Per cui abbiamo il “popolo del sole” con il suo capo Lollo, sempre fermo su una sdraio, che «non si annoia» passando il tempo a bordo fiume perché, lì, «succede di tutto» (era l’idea di partenza di Pullega raccontare la storia di questo gruppo di persone, tra le quali c’è Eva Robin’s); i “bambini del Reno”, morti nel 1968 inghiottiti da un gorgo, che sembrano riapparire sotto forma di spettri, rievocando i fantasmi de Lo zio Boonmee che si ricorda le vite precedenti; il battesimo di gruppo celebrato da un sacerdote nero; la fontana di Ontani intitolata al fiume (RenVergatellAppenninMontovolo, 2019), posta davanti alla stazione di Vergato; ma anche l’alluvione del 1823 (di un affluente del Reno) che ha distrutto il borgo di Durazzo, lasciandone indenne solo il campanile, ristrutturato nel 1992 (e qui la vicenda è quella di una futura sposa, che sembra quella del film di Fiorella Infascelli, che viaggia con la sorellina su un letto matrimoniale galleggiante, con la valigia del corredo gelosamente custodita, per raggiungere a Durazzo il suo promesso, non volendo credere che il paese non c’è più); Porretta Terme con una contessa che racconta dell’ultima persona che ha visitato gli stabilimenti oggi in disuso, «un commesso viaggiatore», in una lunga parentesi tra il felliniano e il sorrentiniano; i sotterranei di Bologna, «sotto il Nettuno», con un Virgilio che guida il regista portandolo «dalla santa», nella realtà Santa Caterina de’ Vigri (Caterina da Bologna), vissuta nel XV secolo e considerata l’«altra» patrona della città, il cui corpo mummificato si trova nel monastero del Corpus Domini; e, nel finale tra la vegetazione e le nebbie, nelle Valli di Comacchio, il ritrovamento di un corpo sulla spiaggia, alla foce del fiume, cercato da un gruppo rocambolesco di persone tra cui i figli (lei, con l’abito rosso come la camicia di lui, si chiama Anita e non vuole pensare male del papà, donnaiolo e mentitore) ed il sindaco del paese, che pensa solo a mangiare, sottile riferimento a un’Italia che non è certo quella auspicata dai garibaldini.
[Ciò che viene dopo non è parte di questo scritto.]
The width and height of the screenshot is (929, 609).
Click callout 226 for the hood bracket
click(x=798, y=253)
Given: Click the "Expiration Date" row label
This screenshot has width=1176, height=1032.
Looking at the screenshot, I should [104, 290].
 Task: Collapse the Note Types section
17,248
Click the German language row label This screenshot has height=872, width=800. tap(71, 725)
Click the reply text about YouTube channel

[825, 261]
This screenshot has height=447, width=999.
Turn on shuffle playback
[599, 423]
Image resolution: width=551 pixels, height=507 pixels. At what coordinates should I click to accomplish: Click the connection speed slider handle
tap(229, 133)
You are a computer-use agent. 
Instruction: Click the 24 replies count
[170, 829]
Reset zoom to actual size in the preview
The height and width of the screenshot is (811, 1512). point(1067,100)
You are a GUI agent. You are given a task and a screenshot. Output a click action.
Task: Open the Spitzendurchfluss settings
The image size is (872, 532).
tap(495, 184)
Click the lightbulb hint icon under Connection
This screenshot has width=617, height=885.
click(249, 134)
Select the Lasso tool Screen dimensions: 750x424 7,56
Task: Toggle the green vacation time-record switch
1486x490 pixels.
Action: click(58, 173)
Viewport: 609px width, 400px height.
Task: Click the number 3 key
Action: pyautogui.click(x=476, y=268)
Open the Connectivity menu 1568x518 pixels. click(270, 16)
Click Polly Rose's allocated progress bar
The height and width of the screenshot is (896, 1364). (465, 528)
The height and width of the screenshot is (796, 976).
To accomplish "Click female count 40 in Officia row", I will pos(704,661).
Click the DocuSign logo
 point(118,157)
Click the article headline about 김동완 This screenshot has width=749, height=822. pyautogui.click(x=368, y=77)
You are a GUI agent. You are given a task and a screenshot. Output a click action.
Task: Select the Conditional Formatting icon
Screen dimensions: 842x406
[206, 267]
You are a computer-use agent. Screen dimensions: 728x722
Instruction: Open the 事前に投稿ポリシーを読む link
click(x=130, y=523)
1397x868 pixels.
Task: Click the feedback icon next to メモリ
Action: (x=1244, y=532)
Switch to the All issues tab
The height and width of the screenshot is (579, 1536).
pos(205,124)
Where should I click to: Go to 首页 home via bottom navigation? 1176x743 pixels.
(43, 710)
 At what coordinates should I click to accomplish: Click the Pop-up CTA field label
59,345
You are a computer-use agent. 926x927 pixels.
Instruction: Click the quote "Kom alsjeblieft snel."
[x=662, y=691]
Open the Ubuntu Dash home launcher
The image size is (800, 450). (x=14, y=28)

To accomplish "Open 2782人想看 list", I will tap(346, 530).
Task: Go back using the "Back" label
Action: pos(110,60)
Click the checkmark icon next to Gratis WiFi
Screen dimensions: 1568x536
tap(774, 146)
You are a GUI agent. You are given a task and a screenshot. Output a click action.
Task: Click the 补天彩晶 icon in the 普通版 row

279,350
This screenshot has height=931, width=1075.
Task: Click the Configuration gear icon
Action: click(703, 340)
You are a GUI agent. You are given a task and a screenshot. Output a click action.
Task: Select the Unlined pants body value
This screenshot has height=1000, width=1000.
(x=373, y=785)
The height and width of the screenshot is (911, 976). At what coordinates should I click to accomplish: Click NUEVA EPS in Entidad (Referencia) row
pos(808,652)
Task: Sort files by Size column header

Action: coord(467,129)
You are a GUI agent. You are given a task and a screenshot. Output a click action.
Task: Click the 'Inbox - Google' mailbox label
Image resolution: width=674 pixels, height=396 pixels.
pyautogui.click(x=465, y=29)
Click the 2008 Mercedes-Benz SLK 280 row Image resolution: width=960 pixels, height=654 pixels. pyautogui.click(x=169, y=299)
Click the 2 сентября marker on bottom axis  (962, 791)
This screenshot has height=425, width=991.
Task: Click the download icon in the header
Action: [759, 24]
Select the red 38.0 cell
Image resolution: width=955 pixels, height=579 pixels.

Nebbie molto antonioniane, tono e situazione per certi versi, ancora, felliniani. Anche nel «segreto» che l’uomo nasconde, una vena d’oro chiusa strettamente nel pugno, di cui un giovane di passaggio si impossessa.

E veniamo allora anche noi, dopo questo excursus che è a tutti gli effetti un percorso (dentro al film), a toccare il punto e a rispondere alla domanda iniziale, chiudendo il cerchio. Che film è questo, qual è il genere in cui può rientrare? Sicuramente un finto documentario, anche se molti degli episodi narrati sono veri, e veri sono i riferimenti storici ad essi sottesi (ascoltiamo anche, tra l’altro, il coro delle mondine di Bentivoglio); una commedia, perché l’ironia è il filo conduttore dell’intera opera, anche nei momenti tragici come quello finale, che ci parla del mistero della vita e del confine tra vero e falso, e tra realtà e finzione; un thriller e un horror in alcuni momenti (la sequenza dei “bambini del Reno”, l’immagine orrorifica e sorrentiniana del corpo incorrotto della “santa”), ma anche una fiaba; una narrazione a scatole cinesi, di racconto in racconto, come gli illustri esempi letterari; un flusso di coscienza sconclusionato ma affascinante; e cinema nel cinema. Ironico, si diceva, ma anche nostalgico e struggente, a tratti onirico, un omaggio del regista (quello vero) alla propria terra condito dal rimpianto per un mondo, quello della seconda metà del secolo scorso, che oggi non esiste più. E anche un omaggio al cinema, dei registi emiliano-romagnoli ma non solo. Gabriella Ferri, con Sempre, chiude in bellezza questo viaggio.